Hertha BSC kassierte für Andrich und Mittelstädt kaum Geld
Bei Hertha haben alle Verantwortlichen die Auftritte der beiden Profis beobachtet – mit einem lachenden und einem weinenden Auge. Beide haben viele Jahre bei Hertha verbracht, sind in Berlin gereift. Andrich ging 2015 ablösefrei zu Dynamo Dresden, Mittelstädt erst im Sommer 2023 für 500.000 Euro Ablöse zum VfB Stuttgart. Leistungsmäßig explodierten beide erst bei ihren neuen Klubs. Andrich steht mit Bayer Leverkusen vor der Deutschen Meisterschaft und Mittelstädt mit dem VfB vor dem Einzug in die Champions League. Wenn beide Deutschland bei der EM vertreten – woran ich fest glaube - gehen sie nicht als Blau-Weiße in die Geschichte des europäischen Championats ein. Das ist schade.

So bleibt es bei sechs ehemaligen Profis, die für die deutsche Nationalelf bei einer EM dabei waren und bei Hertha unter Vertrag standen. Den Anfang machte Erich Beer, die Hertha-Legende der 1970er Jahre. „Dass mich Bundestrainer Helmut Schön 1976 mit zur EM nach Jugoslawien genommen hatte, gab mir einen großen Schub“, sagte mir der 77-Jährige, „nach der EM wurde ich bei Hertha immer besser.“
Arne Friedrich war der letzte Herthaner bei einer EM
Während der Endrunde stand Beer beim 4:2 nach Verlängerung gegen Jugoslawien 120 Minuten auf dem Platz und gehörte im Finale gegen die CSSR (2:2 n.V./3:5 n. Elfm.) zur Startelf. Nach 80 Minuten wurde Beer gegen Hannes Bongartz ausgewechselt und erlebte das spätere Drama im Elfmeterschießen von der Bank aus. „Ich war ein guter Schütze vom Punkt, wäre sofort angetreten“, so Beer.

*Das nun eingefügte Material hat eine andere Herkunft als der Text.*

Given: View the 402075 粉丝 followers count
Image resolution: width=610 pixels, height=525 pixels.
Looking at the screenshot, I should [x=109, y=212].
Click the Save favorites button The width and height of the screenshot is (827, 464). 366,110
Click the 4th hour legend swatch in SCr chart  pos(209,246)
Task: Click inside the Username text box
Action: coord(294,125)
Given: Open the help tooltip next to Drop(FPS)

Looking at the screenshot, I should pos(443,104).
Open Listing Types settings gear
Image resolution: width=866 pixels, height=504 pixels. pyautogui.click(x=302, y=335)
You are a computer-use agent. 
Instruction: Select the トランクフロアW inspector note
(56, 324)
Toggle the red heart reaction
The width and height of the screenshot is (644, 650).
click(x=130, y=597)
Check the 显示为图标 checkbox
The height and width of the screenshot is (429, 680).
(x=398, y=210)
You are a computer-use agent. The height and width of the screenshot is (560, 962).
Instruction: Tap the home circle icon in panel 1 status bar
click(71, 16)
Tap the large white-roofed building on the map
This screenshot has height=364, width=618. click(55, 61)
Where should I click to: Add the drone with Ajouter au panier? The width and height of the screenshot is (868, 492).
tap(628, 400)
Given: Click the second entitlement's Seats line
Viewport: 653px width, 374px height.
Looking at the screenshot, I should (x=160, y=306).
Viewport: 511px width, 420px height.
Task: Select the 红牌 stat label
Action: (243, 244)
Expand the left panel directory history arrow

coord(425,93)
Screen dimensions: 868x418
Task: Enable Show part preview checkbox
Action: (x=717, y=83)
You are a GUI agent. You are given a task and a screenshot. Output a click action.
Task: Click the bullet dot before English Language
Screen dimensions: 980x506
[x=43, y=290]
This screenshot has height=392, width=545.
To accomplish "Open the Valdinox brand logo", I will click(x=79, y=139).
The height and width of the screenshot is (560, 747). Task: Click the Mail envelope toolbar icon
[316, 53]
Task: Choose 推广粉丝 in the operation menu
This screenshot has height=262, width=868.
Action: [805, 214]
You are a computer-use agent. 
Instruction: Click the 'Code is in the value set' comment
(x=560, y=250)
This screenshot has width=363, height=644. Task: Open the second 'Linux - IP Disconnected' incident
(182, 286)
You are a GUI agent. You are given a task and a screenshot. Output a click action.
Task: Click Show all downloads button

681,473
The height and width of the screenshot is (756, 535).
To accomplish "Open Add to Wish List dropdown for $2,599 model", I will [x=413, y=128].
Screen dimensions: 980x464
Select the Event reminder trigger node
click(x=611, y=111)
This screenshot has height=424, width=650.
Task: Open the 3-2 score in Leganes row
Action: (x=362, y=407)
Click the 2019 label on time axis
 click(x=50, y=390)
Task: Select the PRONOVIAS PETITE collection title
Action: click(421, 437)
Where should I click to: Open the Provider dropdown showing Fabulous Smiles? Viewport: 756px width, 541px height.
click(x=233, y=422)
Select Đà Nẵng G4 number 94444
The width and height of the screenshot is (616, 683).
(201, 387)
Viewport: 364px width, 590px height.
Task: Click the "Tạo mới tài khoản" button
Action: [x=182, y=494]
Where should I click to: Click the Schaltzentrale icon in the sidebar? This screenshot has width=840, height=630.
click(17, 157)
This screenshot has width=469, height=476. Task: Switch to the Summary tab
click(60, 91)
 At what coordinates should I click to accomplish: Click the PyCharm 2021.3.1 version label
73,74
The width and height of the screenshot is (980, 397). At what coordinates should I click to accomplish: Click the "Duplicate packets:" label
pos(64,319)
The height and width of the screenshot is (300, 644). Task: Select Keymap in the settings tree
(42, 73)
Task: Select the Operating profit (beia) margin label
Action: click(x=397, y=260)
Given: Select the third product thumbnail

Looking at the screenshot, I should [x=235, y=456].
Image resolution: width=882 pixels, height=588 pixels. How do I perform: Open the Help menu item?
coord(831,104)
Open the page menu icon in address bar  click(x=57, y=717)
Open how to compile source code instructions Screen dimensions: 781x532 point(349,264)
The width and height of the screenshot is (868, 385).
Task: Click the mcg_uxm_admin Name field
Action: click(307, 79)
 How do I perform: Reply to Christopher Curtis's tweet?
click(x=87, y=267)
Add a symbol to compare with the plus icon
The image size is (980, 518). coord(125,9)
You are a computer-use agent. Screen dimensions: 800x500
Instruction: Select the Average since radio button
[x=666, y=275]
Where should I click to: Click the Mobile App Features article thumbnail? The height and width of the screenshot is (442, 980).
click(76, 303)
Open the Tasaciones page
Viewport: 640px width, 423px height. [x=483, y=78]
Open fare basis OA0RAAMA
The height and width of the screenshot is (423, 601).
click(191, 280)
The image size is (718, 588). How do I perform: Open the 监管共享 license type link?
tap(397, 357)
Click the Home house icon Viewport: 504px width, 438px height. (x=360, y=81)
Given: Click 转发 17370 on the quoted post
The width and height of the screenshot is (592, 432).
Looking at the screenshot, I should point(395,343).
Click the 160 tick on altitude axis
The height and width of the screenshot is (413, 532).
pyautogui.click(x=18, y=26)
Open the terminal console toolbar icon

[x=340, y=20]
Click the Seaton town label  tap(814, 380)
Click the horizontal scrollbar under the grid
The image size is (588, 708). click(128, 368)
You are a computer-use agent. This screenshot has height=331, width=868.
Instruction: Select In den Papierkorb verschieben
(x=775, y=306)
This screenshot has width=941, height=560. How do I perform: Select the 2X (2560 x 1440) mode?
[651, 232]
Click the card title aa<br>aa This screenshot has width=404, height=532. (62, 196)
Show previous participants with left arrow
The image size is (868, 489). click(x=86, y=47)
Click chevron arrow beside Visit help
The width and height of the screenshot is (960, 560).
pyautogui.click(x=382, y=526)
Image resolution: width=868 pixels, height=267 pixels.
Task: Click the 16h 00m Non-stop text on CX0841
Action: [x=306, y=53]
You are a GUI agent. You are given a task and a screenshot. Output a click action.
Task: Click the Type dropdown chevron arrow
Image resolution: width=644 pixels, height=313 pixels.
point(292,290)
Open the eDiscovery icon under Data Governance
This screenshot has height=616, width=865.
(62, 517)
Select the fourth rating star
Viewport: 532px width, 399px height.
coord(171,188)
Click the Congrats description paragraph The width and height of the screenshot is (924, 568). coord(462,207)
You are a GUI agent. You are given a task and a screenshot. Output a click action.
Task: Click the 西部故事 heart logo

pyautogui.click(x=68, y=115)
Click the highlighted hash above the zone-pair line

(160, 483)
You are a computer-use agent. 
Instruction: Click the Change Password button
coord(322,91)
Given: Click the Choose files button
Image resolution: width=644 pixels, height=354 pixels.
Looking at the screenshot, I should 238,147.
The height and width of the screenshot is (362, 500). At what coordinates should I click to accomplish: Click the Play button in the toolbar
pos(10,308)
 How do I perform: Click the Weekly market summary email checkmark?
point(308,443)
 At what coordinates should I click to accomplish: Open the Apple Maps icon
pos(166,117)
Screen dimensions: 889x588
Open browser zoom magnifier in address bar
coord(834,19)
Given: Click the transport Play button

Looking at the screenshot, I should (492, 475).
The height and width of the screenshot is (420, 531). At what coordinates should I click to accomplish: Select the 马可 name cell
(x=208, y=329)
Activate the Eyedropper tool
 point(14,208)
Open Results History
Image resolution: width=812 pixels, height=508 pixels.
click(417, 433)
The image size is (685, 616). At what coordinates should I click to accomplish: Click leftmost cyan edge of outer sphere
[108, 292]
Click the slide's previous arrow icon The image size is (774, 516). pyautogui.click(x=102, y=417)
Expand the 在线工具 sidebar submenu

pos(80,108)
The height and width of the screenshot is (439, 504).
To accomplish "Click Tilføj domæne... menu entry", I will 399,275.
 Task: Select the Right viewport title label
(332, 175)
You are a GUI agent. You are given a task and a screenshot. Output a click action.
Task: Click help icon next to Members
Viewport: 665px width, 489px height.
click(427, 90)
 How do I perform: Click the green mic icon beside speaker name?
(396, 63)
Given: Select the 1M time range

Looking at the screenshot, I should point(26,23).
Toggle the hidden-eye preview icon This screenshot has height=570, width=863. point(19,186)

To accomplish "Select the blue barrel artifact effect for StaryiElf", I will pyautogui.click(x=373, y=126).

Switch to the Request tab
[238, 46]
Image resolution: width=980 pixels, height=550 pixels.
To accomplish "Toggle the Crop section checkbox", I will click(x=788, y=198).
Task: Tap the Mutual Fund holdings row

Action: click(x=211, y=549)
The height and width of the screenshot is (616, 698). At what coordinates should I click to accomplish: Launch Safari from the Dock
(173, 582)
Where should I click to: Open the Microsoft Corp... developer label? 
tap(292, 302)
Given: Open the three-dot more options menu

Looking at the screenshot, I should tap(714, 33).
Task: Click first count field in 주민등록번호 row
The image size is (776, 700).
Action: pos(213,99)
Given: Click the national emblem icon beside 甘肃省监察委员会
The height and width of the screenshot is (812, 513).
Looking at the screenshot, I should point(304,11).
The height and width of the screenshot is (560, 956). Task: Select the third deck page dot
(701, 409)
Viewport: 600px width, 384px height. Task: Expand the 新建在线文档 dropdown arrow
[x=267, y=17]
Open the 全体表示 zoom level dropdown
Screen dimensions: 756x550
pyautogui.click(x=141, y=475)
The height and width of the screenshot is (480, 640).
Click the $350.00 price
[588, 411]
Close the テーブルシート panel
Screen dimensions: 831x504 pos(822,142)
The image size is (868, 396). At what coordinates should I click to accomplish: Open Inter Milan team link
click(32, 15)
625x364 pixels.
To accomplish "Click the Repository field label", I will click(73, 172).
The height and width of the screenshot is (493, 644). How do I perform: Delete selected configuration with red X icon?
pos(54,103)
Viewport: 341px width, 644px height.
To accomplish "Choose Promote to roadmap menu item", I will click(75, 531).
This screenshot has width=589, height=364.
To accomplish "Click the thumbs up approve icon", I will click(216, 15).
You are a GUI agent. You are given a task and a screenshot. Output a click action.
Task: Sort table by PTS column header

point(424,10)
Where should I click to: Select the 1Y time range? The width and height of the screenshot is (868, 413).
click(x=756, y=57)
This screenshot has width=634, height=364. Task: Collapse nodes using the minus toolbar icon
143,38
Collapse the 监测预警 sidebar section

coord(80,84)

So sah er nur aus der Distanz, wie Uli Hoeneß seinen legendären Strafstoß haushoch in den Belgrader Nachthimmel schoss, danach Antonin Panenka schlitzohrig Sepp Maier überwand und die CSSR zum Titel schoss. „Immer wenn ich zu meinem Stammtisch gehe“, so Beer, „ist der Elfer von Uli ein Thema und wir lästern: `Den Ball suchen sie in Belgrad immer noch!“´
Ex-Manager Fredi Bobic beendete nach Vorrunden-Aus seine DFB-Karriere
Auf Beer folgten bei der EM 2000 Sebastian Deisler, Marko Rehmer und Dariusz Wosz, wobei die „Zaubermaus“ Wosz unter Trainer Erich Ribbeck ohne Einsatz blieb. Für das DFB-Team war nach der Vorrunde Schluss! Das passierte auch 2004 in Portugal. Dort kamen Fredi Bobic und Arne Friedrich zum Einsatz. Bobic war als Profi des VfB Stuttgart aber schon 1996 in England Europameister geworden. In Portugal endete beim 0:0 gegen Lettland seine Länderspiel-Karriere. Noch einmal, 2008 bei der EM in Österreich und der Schweiz, vertrat Arne Friedrich die Farben von Hertha, schaltete gegen Portugal (3:2) Superstar Cristiano Ronaldo aus und stand in der Endspiel-Elf, die gegen Spanien mit 0:1 unterlag.
Alle, die eine EM gespielt haben, besitzen bleibende Erinnerungen an diesen Karriere-Höhepunkt. Andrich und Mittelstädt wird es vielleicht ähnlich gehen. Es muss ja nicht ein verschossener Elfmeter sein wie der aus der Nacht von Belgrad.